§ Work request
Nothing but the lines below between the line holding "Instruction: Click the Activé" and the line holding "Toggle visibility of", inclusive, should appear in the answer, each set down exactly.

[Data under study Boundary: Start]

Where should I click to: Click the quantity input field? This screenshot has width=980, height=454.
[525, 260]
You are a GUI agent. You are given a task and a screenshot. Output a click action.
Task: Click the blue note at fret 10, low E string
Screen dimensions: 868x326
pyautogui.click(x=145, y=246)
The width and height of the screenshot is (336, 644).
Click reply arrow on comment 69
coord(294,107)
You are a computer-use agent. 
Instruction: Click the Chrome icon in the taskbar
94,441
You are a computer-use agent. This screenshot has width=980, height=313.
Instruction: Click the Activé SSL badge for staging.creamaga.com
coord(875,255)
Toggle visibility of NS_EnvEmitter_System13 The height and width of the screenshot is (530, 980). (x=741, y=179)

[Data under study Boundary: End]
[Data under study Boundary: Start]

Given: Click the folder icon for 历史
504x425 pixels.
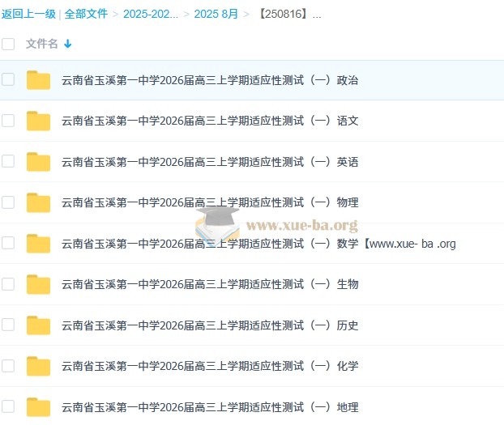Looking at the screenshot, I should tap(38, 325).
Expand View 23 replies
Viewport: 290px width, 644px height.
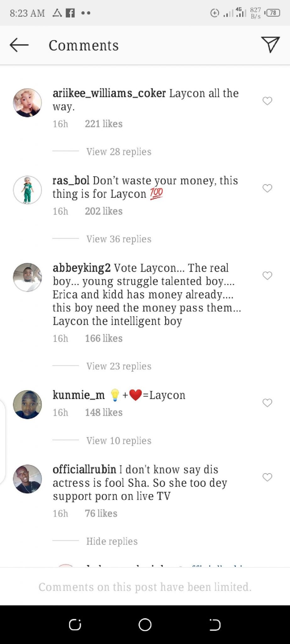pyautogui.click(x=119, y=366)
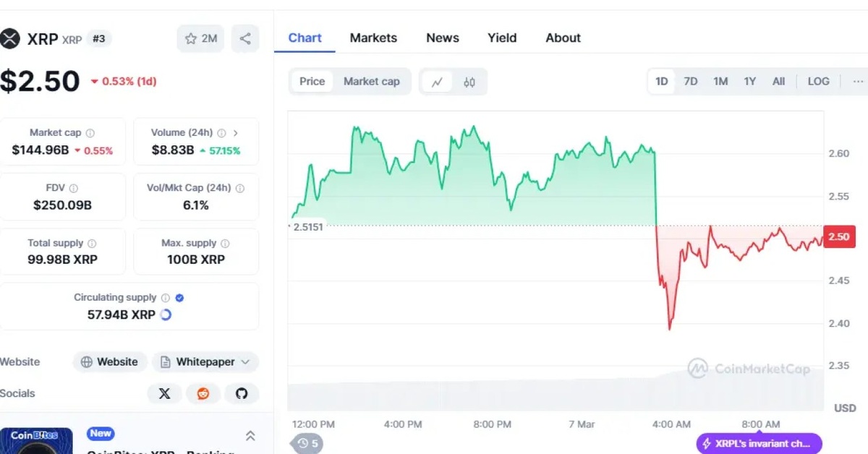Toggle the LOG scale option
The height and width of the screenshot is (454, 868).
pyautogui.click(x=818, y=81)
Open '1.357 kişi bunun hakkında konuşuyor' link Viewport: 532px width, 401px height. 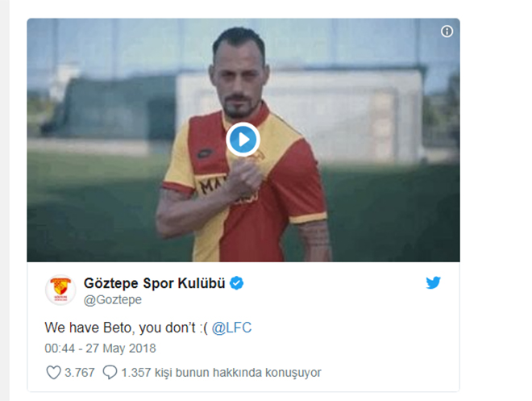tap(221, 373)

[Data under study Boundary: End]
[Data under study Boundary: Start]

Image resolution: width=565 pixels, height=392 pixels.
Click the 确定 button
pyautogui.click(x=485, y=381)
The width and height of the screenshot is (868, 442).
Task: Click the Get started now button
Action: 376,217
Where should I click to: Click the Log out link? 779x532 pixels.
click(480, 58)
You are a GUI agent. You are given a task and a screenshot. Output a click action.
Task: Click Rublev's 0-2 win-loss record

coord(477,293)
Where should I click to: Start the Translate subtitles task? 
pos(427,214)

[Data under study Boundary: End]

§ Solved problem
Instruction: Click the Activé SSL badge for staging.creamaga.com
coord(875,255)
Toggle visibility of NS_EnvEmitter_System13 The height and width of the screenshot is (530, 980). (x=741, y=179)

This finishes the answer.